O ministro Luiz Fux, do Supremo Tribunal Federal (STF), divergiu na noite desta segunda-feira (21) do ministro Alexandre de Moraes e votou contra as medidas cautelares impostas ao ex-presidente Jair Bolsonaro (PL). Ele destacou que a Polícia Federal e a Procuradoria-Geral da República (PGR) não apresentaram novas provas que justifiquem as restrições aplicadas e entendeu que as acusações baseiam-se apenas no argumento de “possível prática de ilícitos”.
Em seu voto, Fux disse não vislumbrar elementos que justifiquem a imposição das restrições determinadas por Moraes, que incluem ainda a proibição de uso de redes sociais, direta ou indiretamente.
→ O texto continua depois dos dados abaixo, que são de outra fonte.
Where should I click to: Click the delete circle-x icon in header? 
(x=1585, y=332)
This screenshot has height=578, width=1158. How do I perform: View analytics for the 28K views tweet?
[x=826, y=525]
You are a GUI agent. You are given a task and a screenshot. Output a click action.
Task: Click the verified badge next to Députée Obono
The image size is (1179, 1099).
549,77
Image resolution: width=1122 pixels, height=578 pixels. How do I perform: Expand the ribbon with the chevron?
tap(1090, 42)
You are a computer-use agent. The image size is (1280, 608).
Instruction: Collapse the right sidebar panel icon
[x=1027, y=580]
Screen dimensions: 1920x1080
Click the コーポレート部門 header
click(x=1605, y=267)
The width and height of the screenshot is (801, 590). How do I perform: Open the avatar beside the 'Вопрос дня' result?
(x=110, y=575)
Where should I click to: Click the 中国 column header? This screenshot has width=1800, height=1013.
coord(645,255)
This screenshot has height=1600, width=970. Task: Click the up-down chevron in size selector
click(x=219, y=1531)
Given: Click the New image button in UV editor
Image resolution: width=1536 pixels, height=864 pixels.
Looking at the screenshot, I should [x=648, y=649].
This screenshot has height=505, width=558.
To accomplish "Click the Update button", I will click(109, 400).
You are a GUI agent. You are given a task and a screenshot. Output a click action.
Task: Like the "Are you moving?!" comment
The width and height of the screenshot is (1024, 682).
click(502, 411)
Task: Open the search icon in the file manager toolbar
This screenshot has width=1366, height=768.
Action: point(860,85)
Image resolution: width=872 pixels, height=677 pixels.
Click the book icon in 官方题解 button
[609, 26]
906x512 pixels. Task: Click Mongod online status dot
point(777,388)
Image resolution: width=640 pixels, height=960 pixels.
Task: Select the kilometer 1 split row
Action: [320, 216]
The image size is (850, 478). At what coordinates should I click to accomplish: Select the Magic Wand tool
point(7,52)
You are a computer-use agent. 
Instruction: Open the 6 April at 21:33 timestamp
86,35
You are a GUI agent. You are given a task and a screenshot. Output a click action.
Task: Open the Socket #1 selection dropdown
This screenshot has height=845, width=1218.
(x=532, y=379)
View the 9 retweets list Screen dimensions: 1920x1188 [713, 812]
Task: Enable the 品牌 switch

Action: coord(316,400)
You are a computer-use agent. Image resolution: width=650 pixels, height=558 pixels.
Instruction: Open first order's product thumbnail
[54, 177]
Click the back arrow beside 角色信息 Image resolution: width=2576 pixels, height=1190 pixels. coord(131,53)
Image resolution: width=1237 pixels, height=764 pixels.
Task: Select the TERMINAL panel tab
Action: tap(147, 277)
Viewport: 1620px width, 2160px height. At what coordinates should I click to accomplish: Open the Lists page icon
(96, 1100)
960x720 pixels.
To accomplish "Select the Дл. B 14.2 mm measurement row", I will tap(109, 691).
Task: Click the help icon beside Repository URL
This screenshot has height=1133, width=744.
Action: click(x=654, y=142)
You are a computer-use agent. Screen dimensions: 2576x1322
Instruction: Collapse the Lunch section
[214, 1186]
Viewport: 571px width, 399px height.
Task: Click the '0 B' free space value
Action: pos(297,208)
Horas antes, nesta segunda-feira, o relator mandou intimar os advogados de Bolsonaro para que explique possíveis descumprimento das cautelares após o ex-presidente fazer um pronunciamento na Câmara, sob pena de prisão imediata.
“Verifico que a amplitude das medidas impostas restringe desproporcionalmente direitos fundamentais como a liberdade de ir e vir e a liberdade de expressão e comunicação, sem que tenha havido a demonstração contemporânea, concreta e individualizada dos requisitos que legalmente autorizariam a imposição dessas cautelares”, escreveu Fux.
O ex-presidente deverá cumprir recolhimento domiciliar entre 19h e 6h de segunda a sexta e em tempo integral nos fins de semana e feriado; ser monitorado com tornozeleira eletrônica; não poderá manter contato com embaixadores, autoridades estrangeiras e nem se aproximar de sedes de embaixadas e consulados. As medidas foram pedidas pela Polícia Federal (PF), com parecer favorável da Procuradoria-Geral da República (PGR).